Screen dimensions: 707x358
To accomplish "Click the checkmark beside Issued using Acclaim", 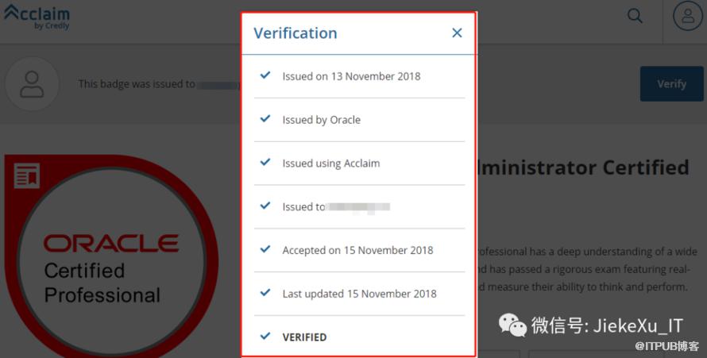I will click(265, 163).
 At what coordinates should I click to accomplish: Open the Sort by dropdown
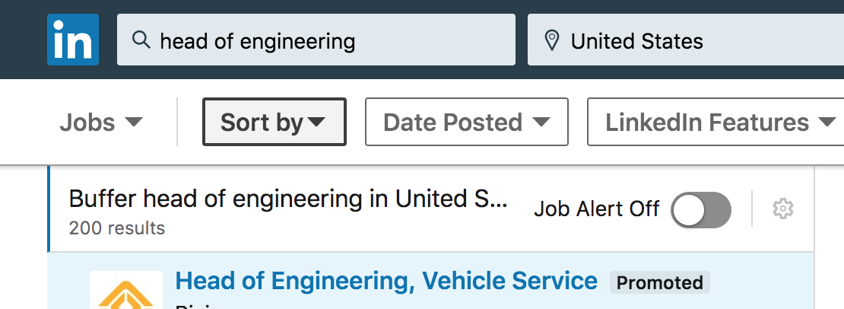pyautogui.click(x=274, y=123)
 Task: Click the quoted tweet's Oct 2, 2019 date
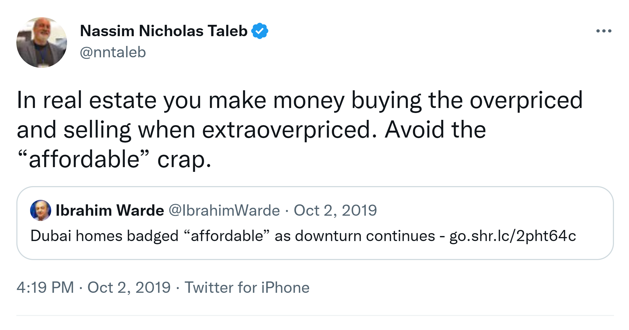tap(335, 210)
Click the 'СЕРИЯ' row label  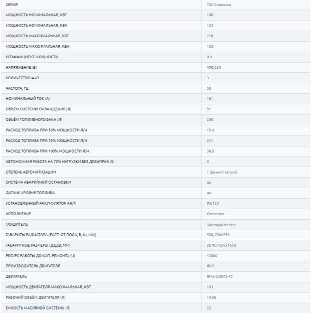[x=12, y=5]
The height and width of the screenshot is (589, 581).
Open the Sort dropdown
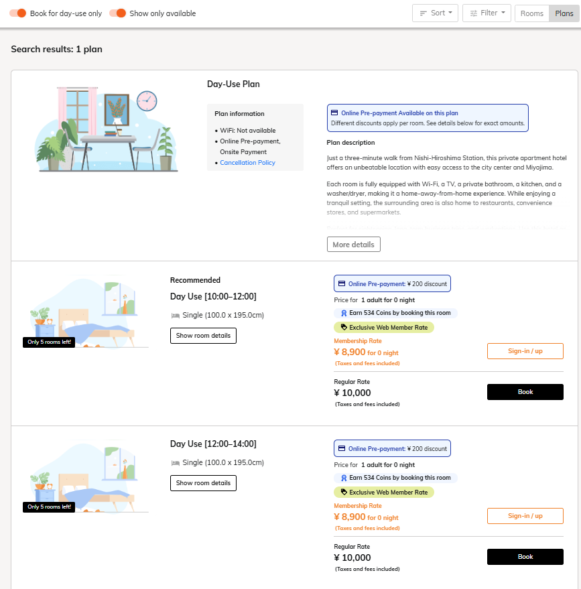coord(435,13)
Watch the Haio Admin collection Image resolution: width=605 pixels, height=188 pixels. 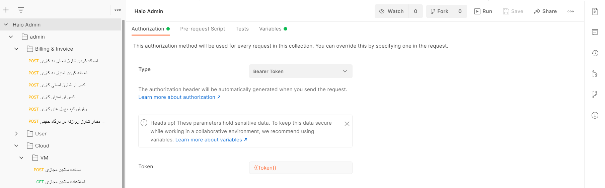click(x=391, y=11)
-----
Gather every line of the material above that contains the word "Open", and copy each of those lines in full.

THE ANSWER>
 At what coordinates should I click to accomplish: Open the Sort by dropdown
Open the Sort dropdown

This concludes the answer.